Problem:
Retype the entries verbatim, starting with the line that contains "Screen dimensions: 673x346" and going on through the line that contains "pos(458,289)".

Supplied material:
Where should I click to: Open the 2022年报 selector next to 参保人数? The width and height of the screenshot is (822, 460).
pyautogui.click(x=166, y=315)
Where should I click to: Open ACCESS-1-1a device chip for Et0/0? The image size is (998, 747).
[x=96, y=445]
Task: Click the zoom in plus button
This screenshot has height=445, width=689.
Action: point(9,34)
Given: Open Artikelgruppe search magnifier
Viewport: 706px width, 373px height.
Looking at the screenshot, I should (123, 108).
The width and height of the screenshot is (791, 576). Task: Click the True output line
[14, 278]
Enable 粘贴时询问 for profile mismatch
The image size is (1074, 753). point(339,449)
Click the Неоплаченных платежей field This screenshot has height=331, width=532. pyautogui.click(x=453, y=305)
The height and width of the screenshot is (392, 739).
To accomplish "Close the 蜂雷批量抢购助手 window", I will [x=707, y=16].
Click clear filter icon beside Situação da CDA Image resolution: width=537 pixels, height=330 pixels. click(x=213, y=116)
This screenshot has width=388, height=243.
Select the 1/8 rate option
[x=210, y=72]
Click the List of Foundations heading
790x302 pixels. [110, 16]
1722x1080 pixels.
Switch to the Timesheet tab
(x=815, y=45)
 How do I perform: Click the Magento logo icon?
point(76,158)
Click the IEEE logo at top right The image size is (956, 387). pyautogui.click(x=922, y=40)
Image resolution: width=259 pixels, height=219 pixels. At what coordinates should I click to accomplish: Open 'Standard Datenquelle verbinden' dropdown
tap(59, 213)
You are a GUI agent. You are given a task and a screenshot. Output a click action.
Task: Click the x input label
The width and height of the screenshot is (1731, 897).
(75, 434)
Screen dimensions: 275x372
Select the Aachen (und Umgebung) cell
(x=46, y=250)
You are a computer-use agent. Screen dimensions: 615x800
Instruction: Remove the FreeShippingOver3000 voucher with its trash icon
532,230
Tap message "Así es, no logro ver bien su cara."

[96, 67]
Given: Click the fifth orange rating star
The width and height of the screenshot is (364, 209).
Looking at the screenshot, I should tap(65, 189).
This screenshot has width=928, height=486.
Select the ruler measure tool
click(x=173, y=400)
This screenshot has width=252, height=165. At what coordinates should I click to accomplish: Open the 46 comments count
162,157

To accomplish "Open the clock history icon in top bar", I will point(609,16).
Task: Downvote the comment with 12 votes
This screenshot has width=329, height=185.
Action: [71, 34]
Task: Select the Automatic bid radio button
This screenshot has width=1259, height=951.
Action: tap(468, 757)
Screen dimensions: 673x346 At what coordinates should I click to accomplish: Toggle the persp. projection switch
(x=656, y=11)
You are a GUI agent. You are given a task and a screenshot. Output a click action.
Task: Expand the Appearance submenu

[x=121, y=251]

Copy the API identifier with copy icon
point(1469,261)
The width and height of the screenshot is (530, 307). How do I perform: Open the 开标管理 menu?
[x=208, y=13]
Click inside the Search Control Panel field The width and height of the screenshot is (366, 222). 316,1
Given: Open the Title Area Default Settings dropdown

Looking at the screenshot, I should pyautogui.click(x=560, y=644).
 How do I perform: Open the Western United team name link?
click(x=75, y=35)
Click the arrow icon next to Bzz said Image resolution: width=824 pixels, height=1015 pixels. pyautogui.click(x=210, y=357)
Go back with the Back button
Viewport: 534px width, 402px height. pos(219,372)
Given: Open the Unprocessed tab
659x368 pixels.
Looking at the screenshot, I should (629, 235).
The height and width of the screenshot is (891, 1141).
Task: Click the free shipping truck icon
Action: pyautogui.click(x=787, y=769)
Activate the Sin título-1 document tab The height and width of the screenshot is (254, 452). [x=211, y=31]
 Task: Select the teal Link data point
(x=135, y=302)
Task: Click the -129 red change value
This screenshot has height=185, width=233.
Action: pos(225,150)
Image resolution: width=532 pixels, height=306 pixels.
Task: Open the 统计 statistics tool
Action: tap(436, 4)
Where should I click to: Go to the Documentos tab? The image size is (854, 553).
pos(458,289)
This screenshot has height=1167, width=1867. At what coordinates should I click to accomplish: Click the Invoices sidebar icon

Solution for this task:
Screen dimensions: 673x346 At what coordinates should I click to accomplish: Toggle the persp. projection switch
(x=656, y=11)
You are a GUI agent. You are given a task and a screenshot. Output a click action.
Task: Expand the Appearance submenu

[x=121, y=251]

Copy the API identifier with copy icon
point(1469,261)
The width and height of the screenshot is (530, 307). How do I perform: Open the 开标管理 menu?
[x=208, y=13]
Click inside the Search Control Panel field The width and height of the screenshot is (366, 222). 316,1
Given: Open the Title Area Default Settings dropdown

Looking at the screenshot, I should pyautogui.click(x=560, y=644).
 How do I perform: Open the Western United team name link?
click(x=75, y=35)
Click the arrow icon next to Bzz said Image resolution: width=824 pixels, height=1015 pixels. pyautogui.click(x=210, y=357)
Go back with the Back button
Viewport: 534px width, 402px height. pos(219,372)
Given: Open the Unprocessed tab
659x368 pixels.
Looking at the screenshot, I should (629, 235).
The height and width of the screenshot is (891, 1141).
Task: Click the free shipping truck icon
Action: pyautogui.click(x=787, y=769)
Activate the Sin título-1 document tab The height and width of the screenshot is (254, 452). [x=211, y=31]
 Task: Select the teal Link data point
(x=135, y=302)
Task: Click the -129 red change value
This screenshot has height=185, width=233.
Action: pos(225,150)
Image resolution: width=532 pixels, height=306 pixels.
Task: Open the 统计 statistics tool
Action: tap(436, 4)
Where should I click to: Go to the Documentos tab? The image size is (854, 553).
pos(458,289)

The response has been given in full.